*** LISTED ENTRIES Section Begins ***

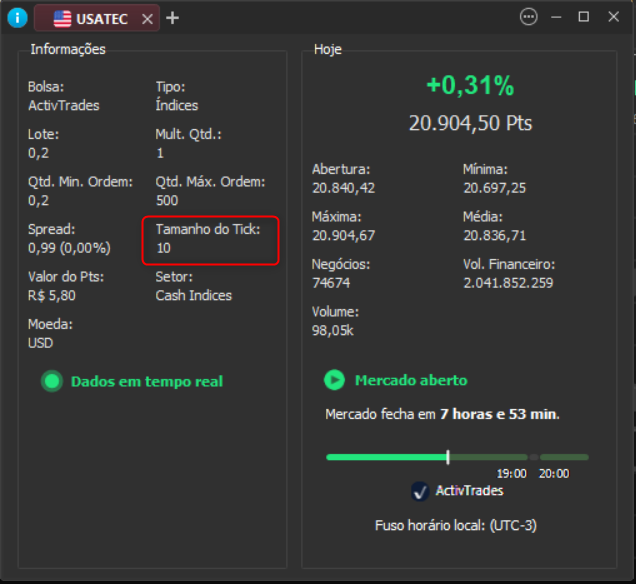Click the Vol. Financeiro value
The width and height of the screenshot is (636, 584).
[x=507, y=283]
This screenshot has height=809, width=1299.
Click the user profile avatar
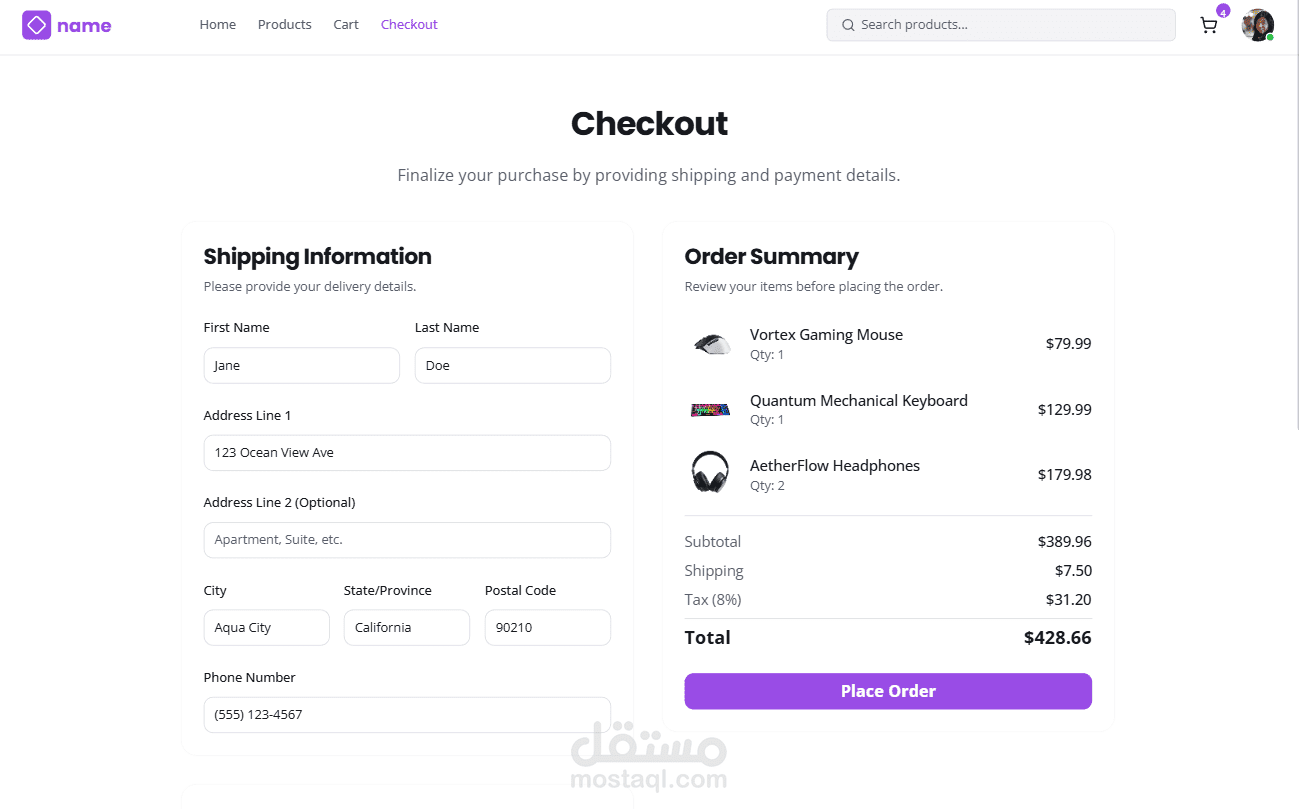[x=1257, y=25]
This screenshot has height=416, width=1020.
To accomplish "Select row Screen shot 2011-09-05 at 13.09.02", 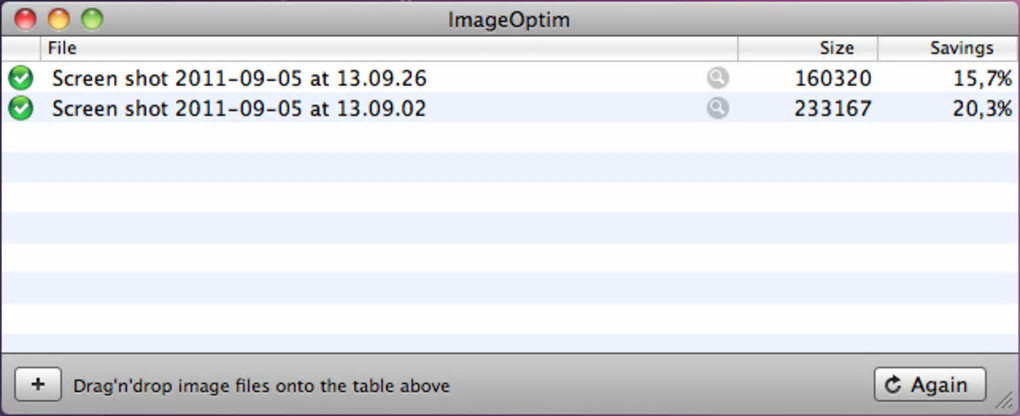I will 239,108.
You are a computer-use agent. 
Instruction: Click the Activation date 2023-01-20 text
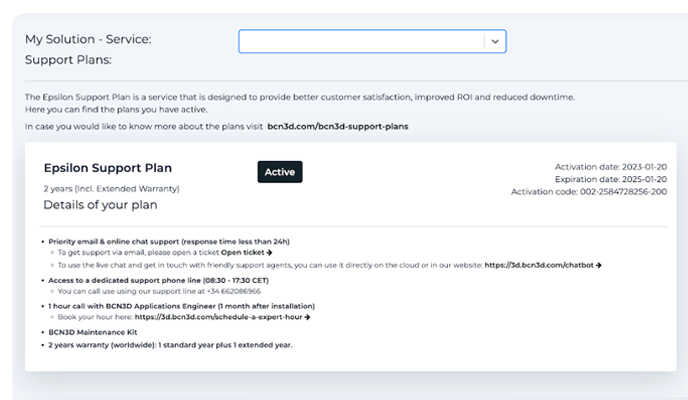(x=611, y=167)
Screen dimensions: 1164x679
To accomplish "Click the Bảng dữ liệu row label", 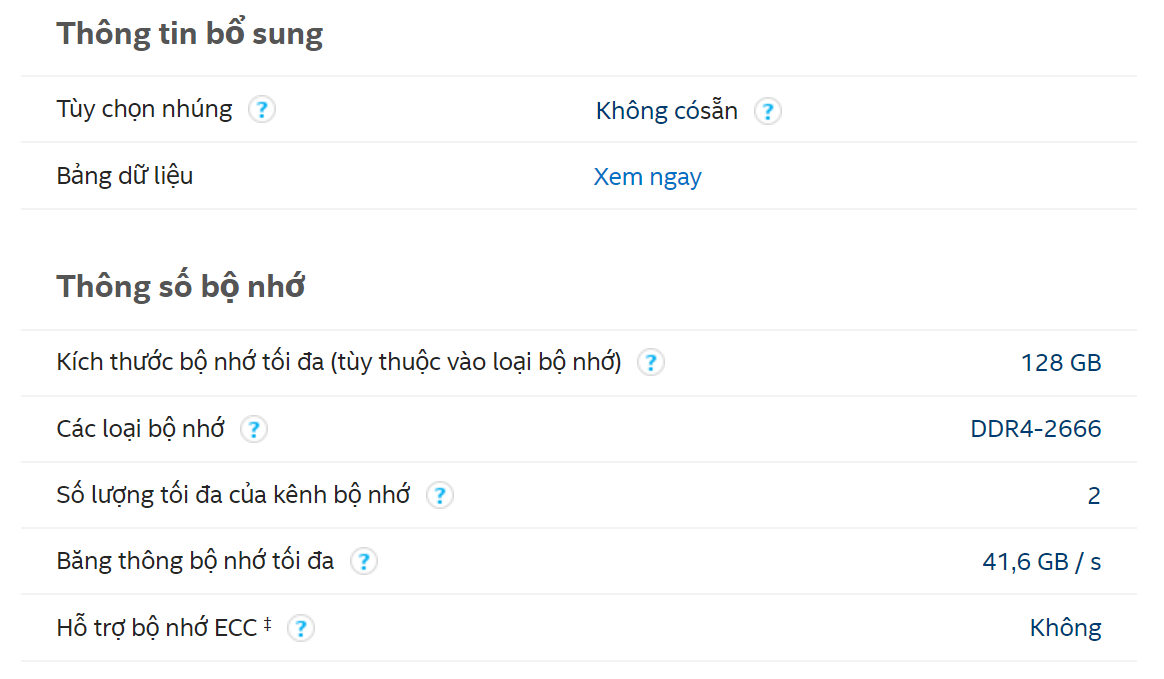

*** LISTED ENTRIES Section Ends ***

EXERCISE DESCRIPTION:
Copy word for word every line from the one holding "Instruction: Click the" to the end of the listing, both ends included, but do not copy any pictures.

ANSWER TO THIS EXERCISE:
Instruction: Click the Activation date 2023-01-20 text
(x=611, y=167)
Screen dimensions: 1164x679
To accomplish "Click the Bảng dữ liệu row label", 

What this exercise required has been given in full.